Write out exactly the lines below that run from the one containing "Select the PCR7" through the one containing "Delete the Brandblusser invoice line", both included, with no other lines.
....................
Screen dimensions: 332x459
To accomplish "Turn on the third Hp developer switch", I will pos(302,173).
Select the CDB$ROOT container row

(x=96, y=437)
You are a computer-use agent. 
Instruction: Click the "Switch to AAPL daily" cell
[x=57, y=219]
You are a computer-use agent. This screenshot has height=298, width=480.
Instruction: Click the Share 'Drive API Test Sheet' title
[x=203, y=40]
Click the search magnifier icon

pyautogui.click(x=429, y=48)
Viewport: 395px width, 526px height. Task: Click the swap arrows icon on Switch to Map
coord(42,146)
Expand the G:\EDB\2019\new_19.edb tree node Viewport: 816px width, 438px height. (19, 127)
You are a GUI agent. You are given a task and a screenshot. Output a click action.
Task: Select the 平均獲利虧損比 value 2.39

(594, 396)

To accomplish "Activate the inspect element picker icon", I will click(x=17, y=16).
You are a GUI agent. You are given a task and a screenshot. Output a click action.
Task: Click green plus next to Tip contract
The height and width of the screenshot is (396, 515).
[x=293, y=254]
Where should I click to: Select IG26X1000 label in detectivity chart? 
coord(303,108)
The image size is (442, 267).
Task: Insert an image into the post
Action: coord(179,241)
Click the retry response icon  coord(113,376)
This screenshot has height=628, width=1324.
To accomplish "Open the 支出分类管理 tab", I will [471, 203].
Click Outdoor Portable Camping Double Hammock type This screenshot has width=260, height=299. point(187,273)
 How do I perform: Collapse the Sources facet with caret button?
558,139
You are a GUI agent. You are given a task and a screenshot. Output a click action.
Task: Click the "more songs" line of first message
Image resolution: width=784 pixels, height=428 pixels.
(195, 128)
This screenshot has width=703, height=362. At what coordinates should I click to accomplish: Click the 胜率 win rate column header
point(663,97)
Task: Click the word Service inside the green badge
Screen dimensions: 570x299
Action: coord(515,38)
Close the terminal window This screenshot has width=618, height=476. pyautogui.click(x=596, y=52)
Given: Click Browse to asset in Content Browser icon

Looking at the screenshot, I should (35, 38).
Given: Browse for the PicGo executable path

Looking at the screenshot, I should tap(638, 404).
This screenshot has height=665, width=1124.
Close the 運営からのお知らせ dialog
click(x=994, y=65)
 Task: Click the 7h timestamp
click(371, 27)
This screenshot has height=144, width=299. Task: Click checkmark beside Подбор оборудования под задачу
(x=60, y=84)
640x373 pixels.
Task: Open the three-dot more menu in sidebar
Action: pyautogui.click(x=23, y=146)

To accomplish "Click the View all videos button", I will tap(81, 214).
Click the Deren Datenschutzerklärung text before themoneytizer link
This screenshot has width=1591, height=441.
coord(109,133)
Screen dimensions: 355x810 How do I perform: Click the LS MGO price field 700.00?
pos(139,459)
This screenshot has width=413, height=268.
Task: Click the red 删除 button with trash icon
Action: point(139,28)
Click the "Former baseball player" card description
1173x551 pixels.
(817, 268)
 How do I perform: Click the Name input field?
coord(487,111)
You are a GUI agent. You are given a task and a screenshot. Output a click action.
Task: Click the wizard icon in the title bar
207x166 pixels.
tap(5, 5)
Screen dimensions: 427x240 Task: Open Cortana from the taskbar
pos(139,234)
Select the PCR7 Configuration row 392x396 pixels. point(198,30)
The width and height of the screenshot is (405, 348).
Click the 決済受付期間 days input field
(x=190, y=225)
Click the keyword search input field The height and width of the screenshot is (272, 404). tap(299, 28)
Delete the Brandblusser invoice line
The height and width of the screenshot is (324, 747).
....................
> Response area:
Select the PCR7 Configuration row 392x396 pixels. point(198,30)
The width and height of the screenshot is (405, 348).
Click the 決済受付期間 days input field
(x=190, y=225)
Click the keyword search input field The height and width of the screenshot is (272, 404). tap(299, 28)
Delete the Brandblusser invoice line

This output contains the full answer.